Reactivated again in May 1962, she was placed in commission 20 October 1962, as Granville S. Hall (YAG-40), at Triple A Machine Shop, San Francisco, California. Granville S. Hall and her sister ship, , were ordered to Pearl Harbor, Hawaii, arriving there 24 November, for underway training. Following completion of training she resumed her scientific work.

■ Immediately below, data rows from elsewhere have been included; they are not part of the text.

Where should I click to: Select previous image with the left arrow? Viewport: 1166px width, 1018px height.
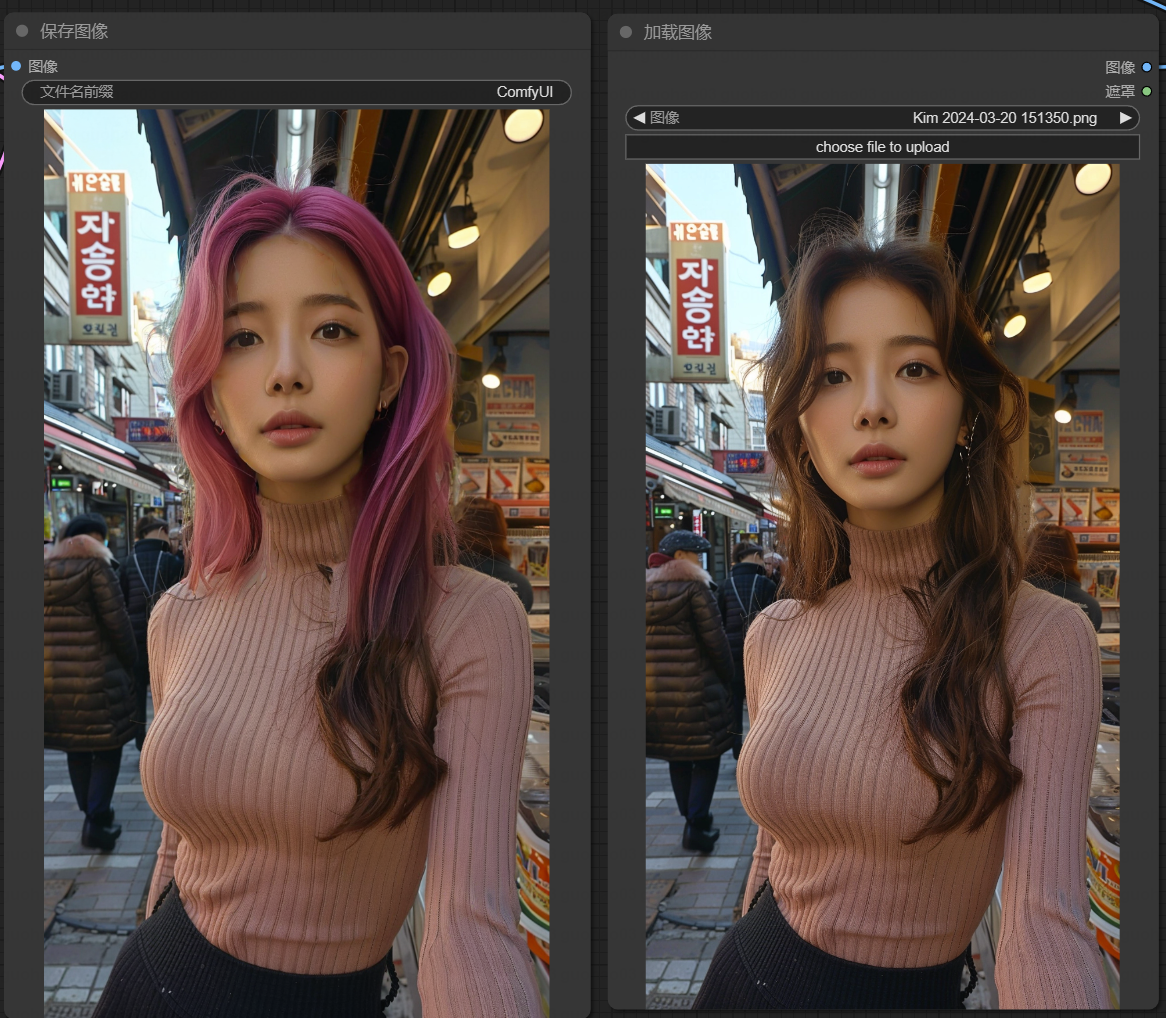[x=639, y=118]
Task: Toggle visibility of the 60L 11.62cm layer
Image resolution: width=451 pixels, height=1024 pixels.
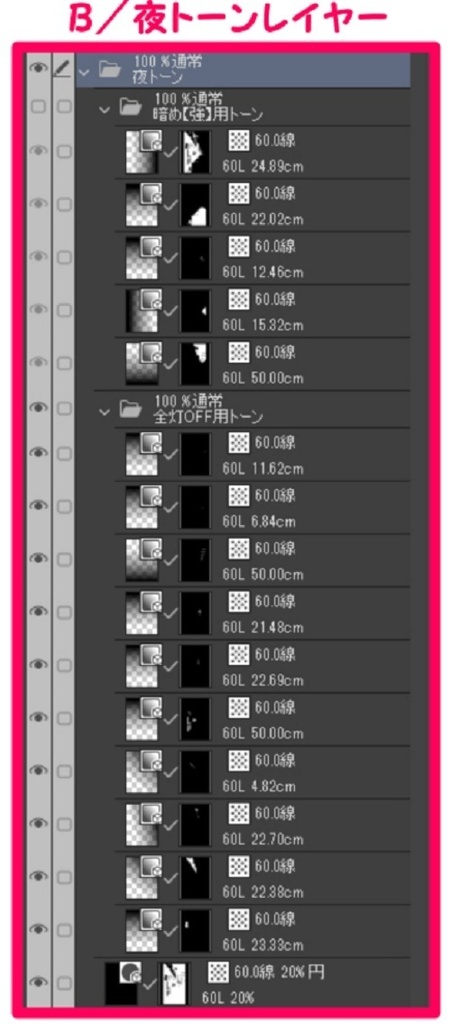Action: click(40, 453)
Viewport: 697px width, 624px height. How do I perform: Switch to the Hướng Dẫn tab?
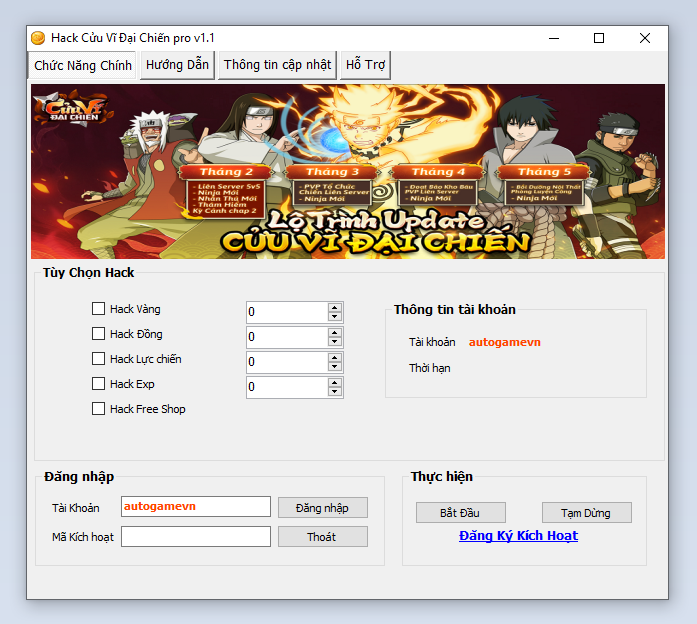[177, 65]
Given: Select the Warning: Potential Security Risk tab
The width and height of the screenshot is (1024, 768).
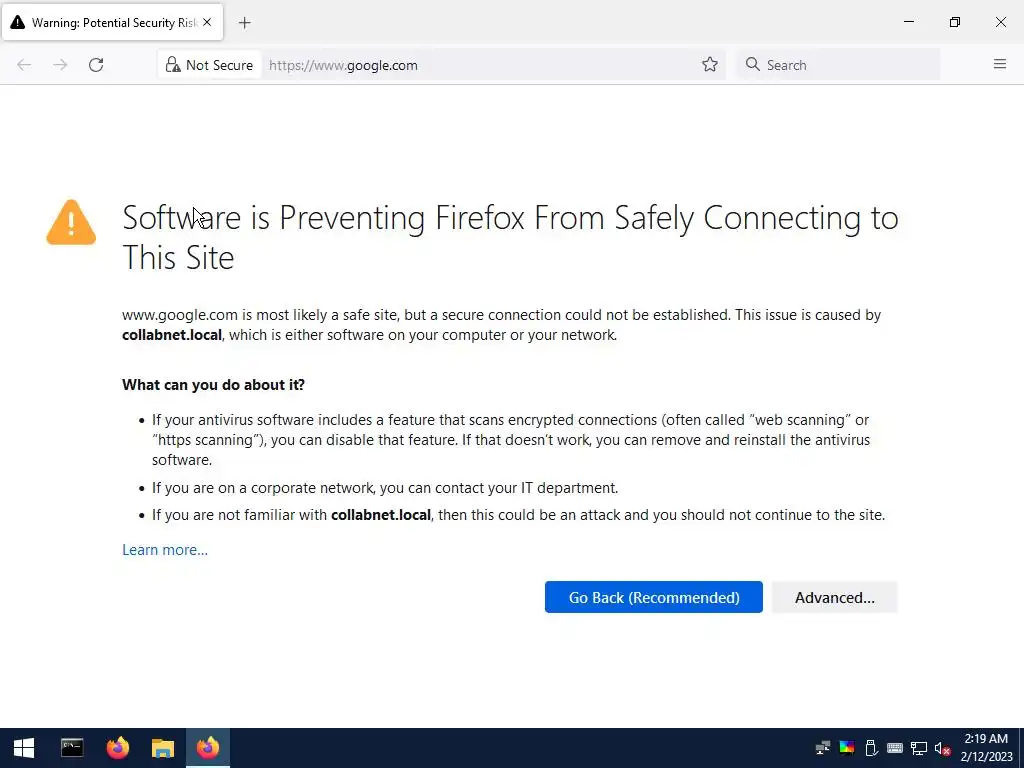Looking at the screenshot, I should coord(105,22).
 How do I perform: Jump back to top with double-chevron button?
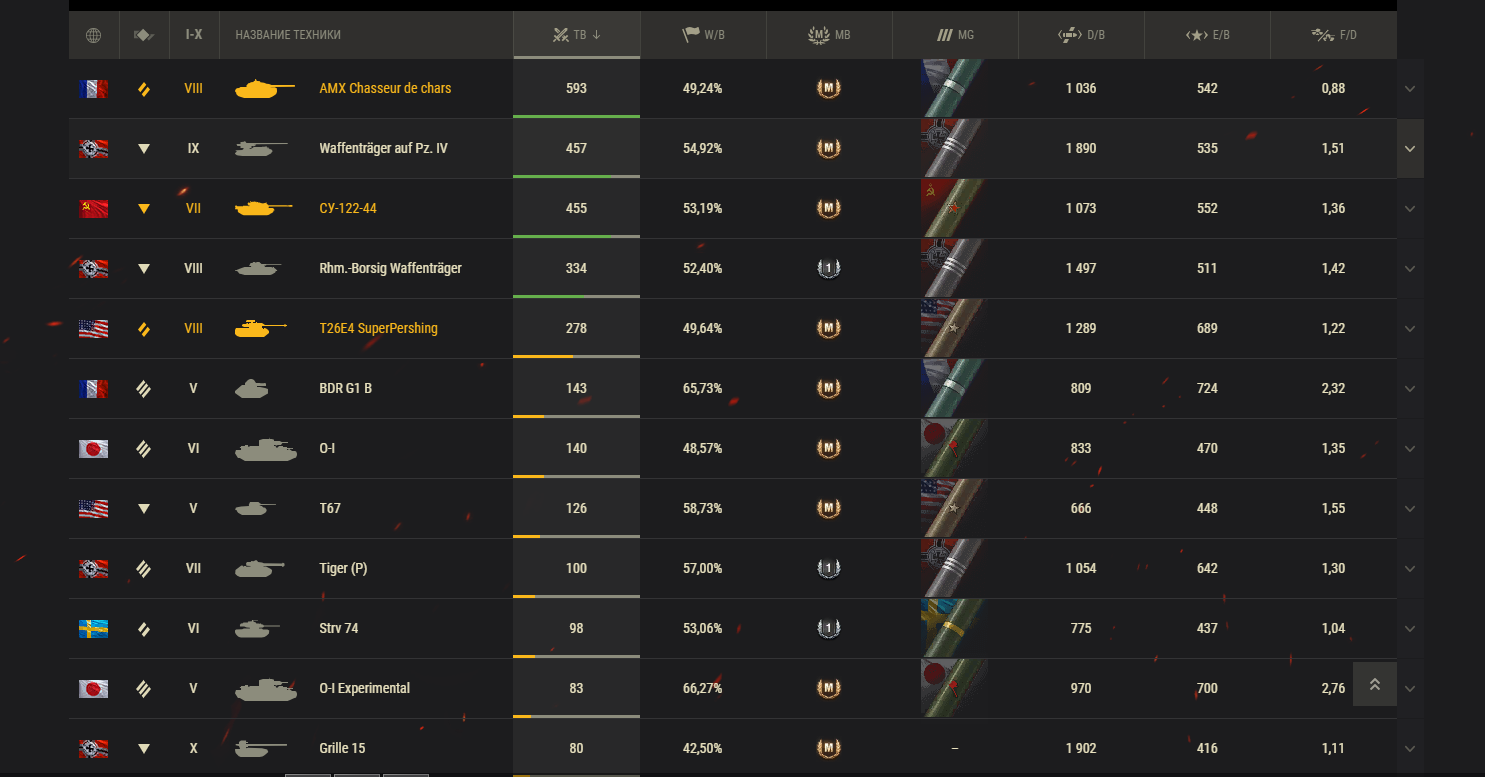tap(1375, 684)
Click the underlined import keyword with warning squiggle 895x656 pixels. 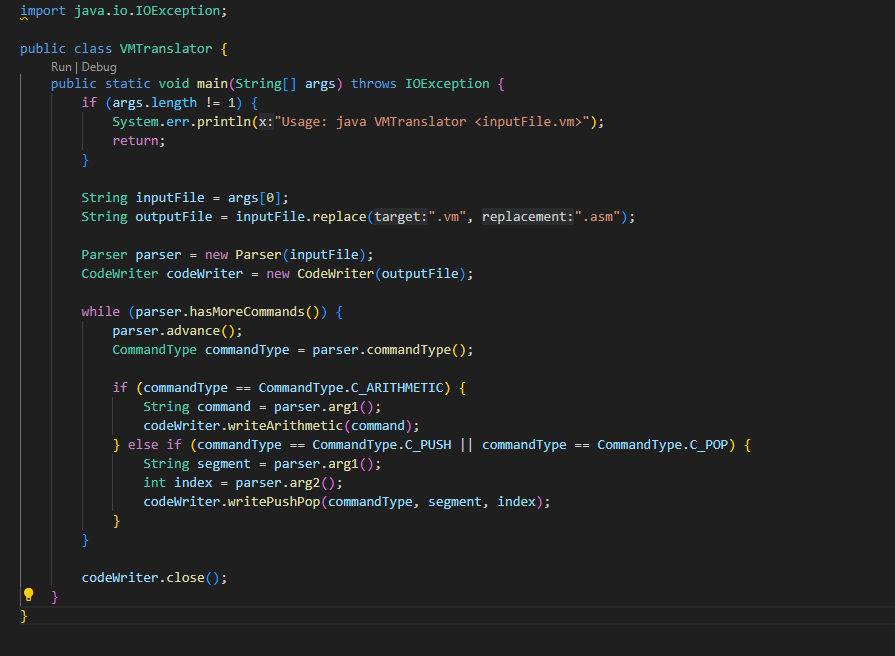(40, 10)
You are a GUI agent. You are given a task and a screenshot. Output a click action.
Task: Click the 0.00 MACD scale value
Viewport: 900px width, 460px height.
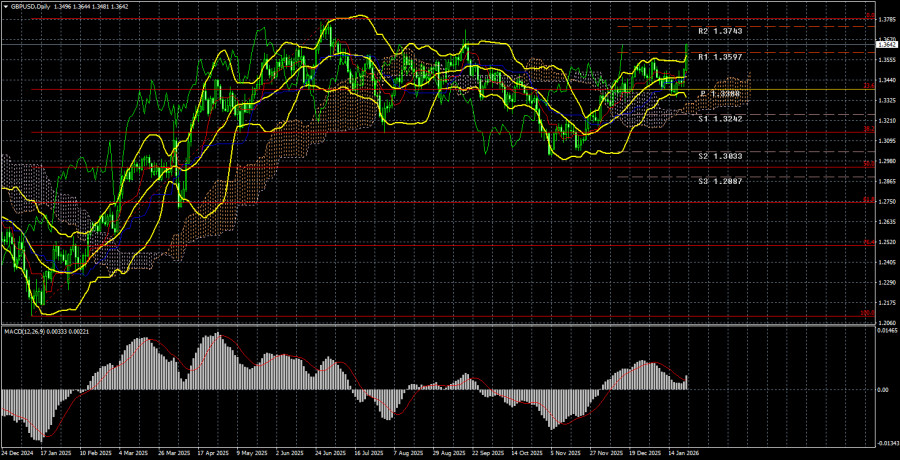click(x=884, y=390)
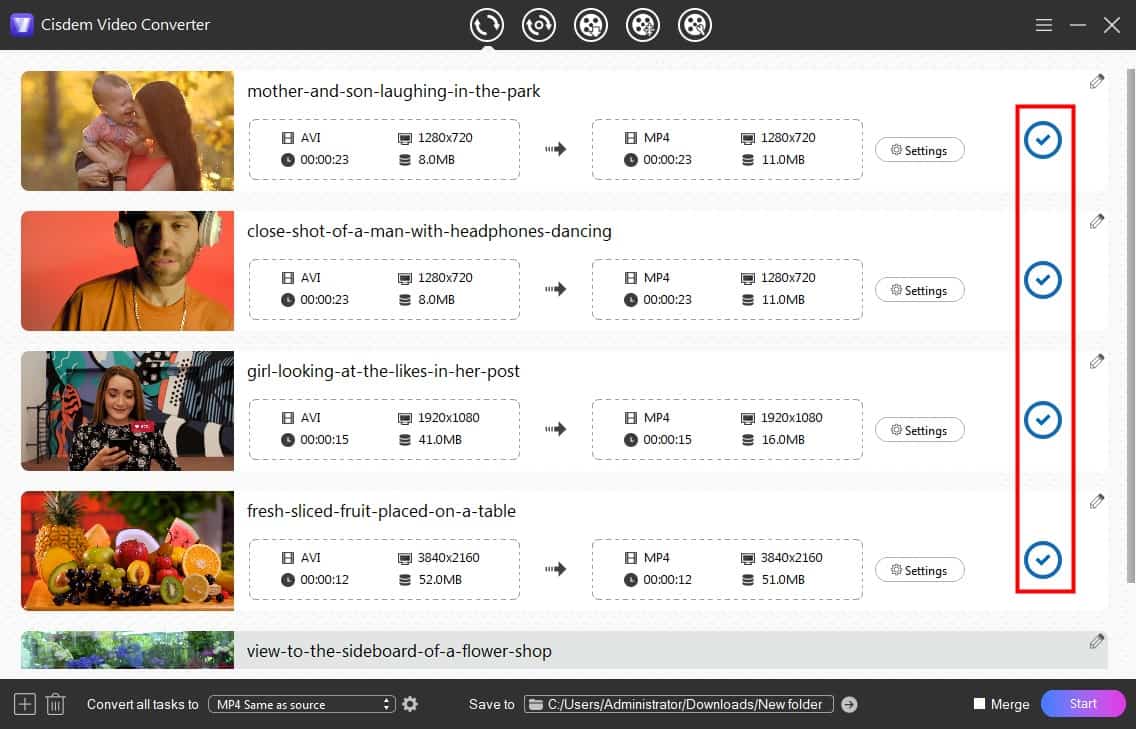Deselect the mother-and-son-laughing-in-the-park task
Image resolution: width=1136 pixels, height=729 pixels.
pyautogui.click(x=1043, y=140)
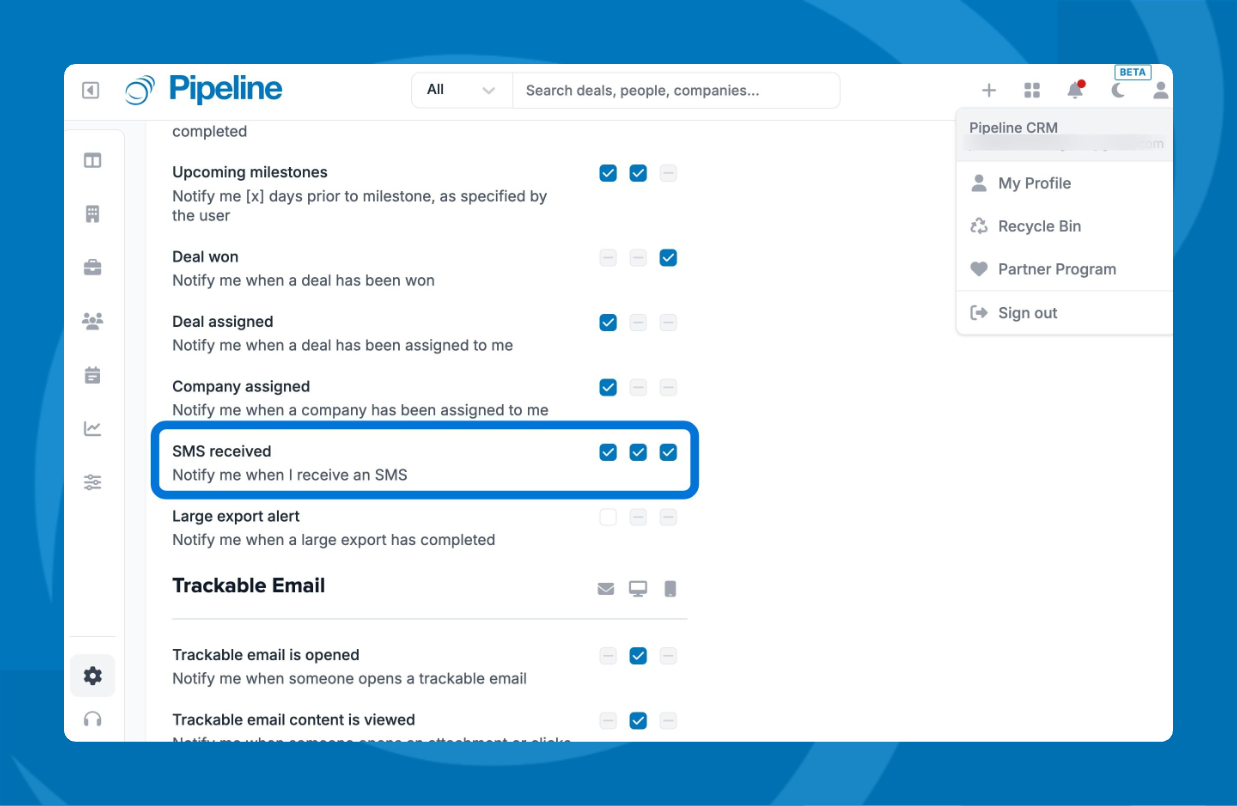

During the remainder of the 1960s, AG-40 served as a floating laboratory and administrative command ship during Project SHAD ("Shipboard Hazards & Defense") and Project 112, where their mission was to evaluate the effectiveness of shipboard detection and protective procedures against biological/chemical warfare agents and to determine the distance released agents could travel. A measure of plutonium contamination on Johnston Atoll was another mission for the ship. During the remainder of the decade, she served in connection with Project SHAD ("Shipboard Hazards & Defense"), an investigation of the threats posed to Navy ships by chemical and biological agents. During the Apollo 13 mission, Granville S. Hall was pressed into Task Force 130 as the backup recovery vessel waiting near the predicted constant-gee target point while the Iwo Jima waited at the primary target point. These missions ended in the early 1970s and, in May 1971, after a rescue mission to the La Balsa expedition, Granville S. Hall was stricken from the Naval Vessel Register and turned over to the Maritime Administration. She was sold for scrapping in March 1972.